Total Awarded: $23.9 Million
Total Grants: 102
Geographic Focus: Nigeria
Duration: 2002 - 2012
MacArthur began its Nigeria Human Rights program in 2000 in the wake of a democratic transition that brought potential and new energy for raising the level of human rights protections after two decades of military rule and repression. Between 2000 and 2012, the Foundation made 102 grants totaling nearly $24 million for projects addressing protection and promotion of human rights; legal and judicial reform toward the inclusion of international justice standards; and accountability of public safety institutions, such as the police, and democratic institutions, such as the Independent Electoral Commission (INEC).
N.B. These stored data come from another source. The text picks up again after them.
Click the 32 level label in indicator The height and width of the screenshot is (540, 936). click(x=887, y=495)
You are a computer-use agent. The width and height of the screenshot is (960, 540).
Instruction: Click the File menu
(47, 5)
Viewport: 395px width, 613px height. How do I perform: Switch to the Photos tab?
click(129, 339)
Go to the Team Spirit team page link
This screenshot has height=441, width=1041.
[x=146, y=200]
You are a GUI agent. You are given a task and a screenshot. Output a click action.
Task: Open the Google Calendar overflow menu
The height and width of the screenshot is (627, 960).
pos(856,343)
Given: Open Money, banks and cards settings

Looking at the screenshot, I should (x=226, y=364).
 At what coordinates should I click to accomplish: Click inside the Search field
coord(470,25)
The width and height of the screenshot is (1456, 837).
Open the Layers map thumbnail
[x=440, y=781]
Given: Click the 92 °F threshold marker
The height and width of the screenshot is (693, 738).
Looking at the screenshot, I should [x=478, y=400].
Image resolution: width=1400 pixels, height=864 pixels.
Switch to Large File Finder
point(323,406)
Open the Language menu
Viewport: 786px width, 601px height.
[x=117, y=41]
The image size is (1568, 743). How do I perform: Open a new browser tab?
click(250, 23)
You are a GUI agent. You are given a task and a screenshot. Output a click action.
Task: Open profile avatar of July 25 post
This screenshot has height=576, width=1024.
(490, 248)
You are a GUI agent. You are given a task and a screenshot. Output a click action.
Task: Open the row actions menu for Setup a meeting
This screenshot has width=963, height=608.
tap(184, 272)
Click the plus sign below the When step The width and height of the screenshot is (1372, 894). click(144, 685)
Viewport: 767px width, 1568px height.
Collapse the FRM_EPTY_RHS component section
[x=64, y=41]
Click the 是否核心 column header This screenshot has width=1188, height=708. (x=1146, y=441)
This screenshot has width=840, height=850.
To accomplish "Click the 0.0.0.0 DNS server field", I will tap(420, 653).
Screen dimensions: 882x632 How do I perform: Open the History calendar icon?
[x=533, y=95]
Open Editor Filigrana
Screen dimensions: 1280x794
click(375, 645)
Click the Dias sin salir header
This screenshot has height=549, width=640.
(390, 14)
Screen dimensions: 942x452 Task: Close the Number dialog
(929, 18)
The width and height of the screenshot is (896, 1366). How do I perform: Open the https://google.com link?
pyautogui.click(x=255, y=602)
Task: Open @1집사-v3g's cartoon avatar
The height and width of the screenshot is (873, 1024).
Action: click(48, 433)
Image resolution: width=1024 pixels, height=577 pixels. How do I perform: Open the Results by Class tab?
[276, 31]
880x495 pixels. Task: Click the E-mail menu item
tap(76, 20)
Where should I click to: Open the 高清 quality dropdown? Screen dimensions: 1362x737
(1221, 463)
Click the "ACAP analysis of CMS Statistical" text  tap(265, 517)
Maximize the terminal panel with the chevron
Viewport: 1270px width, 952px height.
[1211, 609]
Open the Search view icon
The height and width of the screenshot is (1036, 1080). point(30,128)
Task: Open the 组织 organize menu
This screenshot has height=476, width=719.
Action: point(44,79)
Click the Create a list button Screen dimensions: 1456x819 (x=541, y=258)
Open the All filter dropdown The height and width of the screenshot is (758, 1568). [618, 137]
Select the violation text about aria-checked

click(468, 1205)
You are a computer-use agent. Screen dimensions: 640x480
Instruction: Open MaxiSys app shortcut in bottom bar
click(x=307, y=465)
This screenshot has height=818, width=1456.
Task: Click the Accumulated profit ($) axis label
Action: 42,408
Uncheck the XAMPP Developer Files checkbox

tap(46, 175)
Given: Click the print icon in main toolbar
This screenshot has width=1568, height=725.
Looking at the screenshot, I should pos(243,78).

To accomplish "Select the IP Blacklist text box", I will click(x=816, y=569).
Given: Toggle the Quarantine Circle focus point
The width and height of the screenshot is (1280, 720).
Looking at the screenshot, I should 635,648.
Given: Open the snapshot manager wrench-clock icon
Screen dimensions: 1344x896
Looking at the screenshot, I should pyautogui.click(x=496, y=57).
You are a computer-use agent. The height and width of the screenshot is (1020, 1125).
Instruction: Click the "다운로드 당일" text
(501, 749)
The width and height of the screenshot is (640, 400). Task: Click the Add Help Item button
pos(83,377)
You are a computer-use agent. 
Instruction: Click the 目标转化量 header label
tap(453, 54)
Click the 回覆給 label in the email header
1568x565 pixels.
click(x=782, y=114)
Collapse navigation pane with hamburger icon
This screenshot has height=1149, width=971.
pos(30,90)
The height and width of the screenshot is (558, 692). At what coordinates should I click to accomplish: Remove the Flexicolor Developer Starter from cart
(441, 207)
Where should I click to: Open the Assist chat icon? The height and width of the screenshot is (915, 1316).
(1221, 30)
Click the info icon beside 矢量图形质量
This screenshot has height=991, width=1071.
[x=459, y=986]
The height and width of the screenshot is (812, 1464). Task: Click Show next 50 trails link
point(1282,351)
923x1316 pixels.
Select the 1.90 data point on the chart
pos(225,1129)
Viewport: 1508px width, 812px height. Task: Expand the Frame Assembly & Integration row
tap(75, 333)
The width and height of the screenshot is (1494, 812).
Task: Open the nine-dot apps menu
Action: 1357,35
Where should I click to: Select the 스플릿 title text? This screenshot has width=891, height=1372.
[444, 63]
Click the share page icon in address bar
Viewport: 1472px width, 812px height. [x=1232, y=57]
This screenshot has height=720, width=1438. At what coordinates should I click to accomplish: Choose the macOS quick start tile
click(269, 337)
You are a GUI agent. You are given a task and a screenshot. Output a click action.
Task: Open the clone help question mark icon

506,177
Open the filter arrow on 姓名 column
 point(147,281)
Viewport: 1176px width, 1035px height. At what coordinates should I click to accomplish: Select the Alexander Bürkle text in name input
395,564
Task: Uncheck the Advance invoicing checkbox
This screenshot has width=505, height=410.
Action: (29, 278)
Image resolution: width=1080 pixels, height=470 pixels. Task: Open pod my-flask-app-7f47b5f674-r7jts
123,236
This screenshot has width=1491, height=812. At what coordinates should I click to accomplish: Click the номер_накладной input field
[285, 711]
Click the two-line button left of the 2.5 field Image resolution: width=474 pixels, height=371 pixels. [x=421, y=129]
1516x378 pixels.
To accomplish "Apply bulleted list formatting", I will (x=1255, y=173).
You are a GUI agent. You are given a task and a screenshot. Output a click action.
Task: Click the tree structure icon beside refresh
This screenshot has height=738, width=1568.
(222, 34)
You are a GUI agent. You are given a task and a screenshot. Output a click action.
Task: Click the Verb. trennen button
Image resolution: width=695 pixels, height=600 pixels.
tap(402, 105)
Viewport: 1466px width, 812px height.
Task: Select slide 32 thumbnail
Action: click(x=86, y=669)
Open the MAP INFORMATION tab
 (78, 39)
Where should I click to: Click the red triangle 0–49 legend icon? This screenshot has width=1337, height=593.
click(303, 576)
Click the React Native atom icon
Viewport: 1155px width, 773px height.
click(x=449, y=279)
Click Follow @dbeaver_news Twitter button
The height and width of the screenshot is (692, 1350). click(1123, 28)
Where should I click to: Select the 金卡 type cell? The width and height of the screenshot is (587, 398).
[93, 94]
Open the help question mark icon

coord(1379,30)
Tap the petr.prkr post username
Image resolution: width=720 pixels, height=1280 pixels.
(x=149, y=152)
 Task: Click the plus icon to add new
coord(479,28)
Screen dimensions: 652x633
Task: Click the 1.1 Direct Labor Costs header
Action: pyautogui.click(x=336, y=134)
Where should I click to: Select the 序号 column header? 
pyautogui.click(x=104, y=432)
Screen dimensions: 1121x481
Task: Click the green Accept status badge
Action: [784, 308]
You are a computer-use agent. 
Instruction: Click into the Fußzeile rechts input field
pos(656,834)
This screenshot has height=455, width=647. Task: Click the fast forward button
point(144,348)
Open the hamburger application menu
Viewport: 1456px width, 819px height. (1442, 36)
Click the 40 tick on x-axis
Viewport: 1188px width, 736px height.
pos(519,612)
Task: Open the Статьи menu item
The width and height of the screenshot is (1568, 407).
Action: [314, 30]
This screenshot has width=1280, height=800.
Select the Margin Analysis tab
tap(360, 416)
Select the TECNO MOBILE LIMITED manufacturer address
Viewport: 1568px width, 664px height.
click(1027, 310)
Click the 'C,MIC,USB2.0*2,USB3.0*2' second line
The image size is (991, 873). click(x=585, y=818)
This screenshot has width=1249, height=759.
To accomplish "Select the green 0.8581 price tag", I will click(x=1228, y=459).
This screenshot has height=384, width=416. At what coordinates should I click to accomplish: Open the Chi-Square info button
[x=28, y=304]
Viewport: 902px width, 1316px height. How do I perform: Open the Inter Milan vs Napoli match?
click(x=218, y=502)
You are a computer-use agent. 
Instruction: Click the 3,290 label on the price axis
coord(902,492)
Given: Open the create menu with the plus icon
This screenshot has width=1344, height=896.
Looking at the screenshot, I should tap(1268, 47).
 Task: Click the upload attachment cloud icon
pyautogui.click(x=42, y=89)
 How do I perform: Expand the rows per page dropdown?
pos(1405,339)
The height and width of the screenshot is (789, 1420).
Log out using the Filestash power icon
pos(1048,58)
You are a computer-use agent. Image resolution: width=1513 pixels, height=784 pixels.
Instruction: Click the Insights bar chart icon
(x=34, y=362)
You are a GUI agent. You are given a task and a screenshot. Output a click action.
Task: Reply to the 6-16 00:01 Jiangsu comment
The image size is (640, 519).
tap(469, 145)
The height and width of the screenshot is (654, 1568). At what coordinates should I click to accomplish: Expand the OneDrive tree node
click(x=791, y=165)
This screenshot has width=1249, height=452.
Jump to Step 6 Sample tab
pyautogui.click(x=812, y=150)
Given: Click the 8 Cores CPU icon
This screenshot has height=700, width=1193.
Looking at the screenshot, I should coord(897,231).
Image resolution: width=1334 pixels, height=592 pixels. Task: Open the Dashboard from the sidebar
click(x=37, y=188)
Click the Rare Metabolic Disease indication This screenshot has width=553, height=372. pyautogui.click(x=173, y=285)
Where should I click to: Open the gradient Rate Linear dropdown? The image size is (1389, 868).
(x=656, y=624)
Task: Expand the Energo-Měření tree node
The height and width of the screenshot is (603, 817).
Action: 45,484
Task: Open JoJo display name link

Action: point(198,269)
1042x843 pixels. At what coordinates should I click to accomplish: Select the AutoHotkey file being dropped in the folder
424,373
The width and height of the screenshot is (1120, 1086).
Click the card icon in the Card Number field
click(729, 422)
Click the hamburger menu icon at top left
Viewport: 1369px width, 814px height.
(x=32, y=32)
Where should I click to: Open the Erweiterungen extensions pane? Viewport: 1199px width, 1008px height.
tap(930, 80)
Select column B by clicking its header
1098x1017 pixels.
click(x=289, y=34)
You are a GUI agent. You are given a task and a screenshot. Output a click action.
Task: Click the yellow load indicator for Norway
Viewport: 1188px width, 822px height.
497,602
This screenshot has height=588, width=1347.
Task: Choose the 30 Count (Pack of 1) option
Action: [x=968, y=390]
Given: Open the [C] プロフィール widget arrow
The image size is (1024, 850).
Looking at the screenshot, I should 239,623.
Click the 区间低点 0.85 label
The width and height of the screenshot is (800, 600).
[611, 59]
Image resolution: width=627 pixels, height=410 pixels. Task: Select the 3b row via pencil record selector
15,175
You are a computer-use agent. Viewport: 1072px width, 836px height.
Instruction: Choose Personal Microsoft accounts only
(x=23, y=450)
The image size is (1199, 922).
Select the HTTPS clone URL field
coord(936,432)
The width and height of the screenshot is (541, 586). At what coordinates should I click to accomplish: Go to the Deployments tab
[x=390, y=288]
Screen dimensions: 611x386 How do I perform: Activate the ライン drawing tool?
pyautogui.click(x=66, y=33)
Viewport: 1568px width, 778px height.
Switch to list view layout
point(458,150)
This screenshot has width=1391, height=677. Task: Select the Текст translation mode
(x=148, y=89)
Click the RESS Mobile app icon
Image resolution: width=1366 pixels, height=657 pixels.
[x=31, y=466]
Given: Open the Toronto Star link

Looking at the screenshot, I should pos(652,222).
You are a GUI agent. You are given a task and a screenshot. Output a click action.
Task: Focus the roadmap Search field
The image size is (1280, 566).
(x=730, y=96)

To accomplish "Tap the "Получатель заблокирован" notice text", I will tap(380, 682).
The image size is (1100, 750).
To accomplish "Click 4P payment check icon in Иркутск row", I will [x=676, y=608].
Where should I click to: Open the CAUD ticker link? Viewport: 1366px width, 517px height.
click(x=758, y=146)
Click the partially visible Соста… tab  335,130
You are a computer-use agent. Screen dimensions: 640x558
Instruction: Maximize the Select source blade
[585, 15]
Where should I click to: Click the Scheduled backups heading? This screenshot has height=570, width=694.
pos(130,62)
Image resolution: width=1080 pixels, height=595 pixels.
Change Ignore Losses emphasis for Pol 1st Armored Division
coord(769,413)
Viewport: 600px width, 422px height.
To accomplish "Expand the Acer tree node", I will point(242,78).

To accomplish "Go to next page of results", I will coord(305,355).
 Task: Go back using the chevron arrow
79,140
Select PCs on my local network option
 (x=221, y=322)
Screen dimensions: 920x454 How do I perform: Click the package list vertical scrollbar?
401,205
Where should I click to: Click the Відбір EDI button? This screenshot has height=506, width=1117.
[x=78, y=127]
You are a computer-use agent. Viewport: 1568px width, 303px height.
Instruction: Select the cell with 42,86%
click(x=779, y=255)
In 2014, new social, economic, and political realities in the country suggested the need for refreshing the program strategy based on a review and evaluation of the earlier work. In keeping with this need, the subsequent evaluation sought to shed light on changes since 2000 in the Nigeria human rights landscape, the Foundation’s response to those changes, and the extent to which funded activities had contributed to strategic aims. It also hoped to learn more about the impact of the Foundation’s investments – what were the main results of the grantmaking, what was the Foundation’s primary contribution, and what lessons could be drawn for future grantmaking. To address these questions, 37 grants totaling $13.8 million (58% of the investment) were sampled. Projects represented a geographical and thematic spread; grants over $200,000 were prioritized. Information was collected through desk review of historical documents of MacArthur grantmaking and grantee reports and publications; attendance of grantee-organized events; and interviews with individual grantees, experts in relevant sectors, government officials, and MacArthur staff.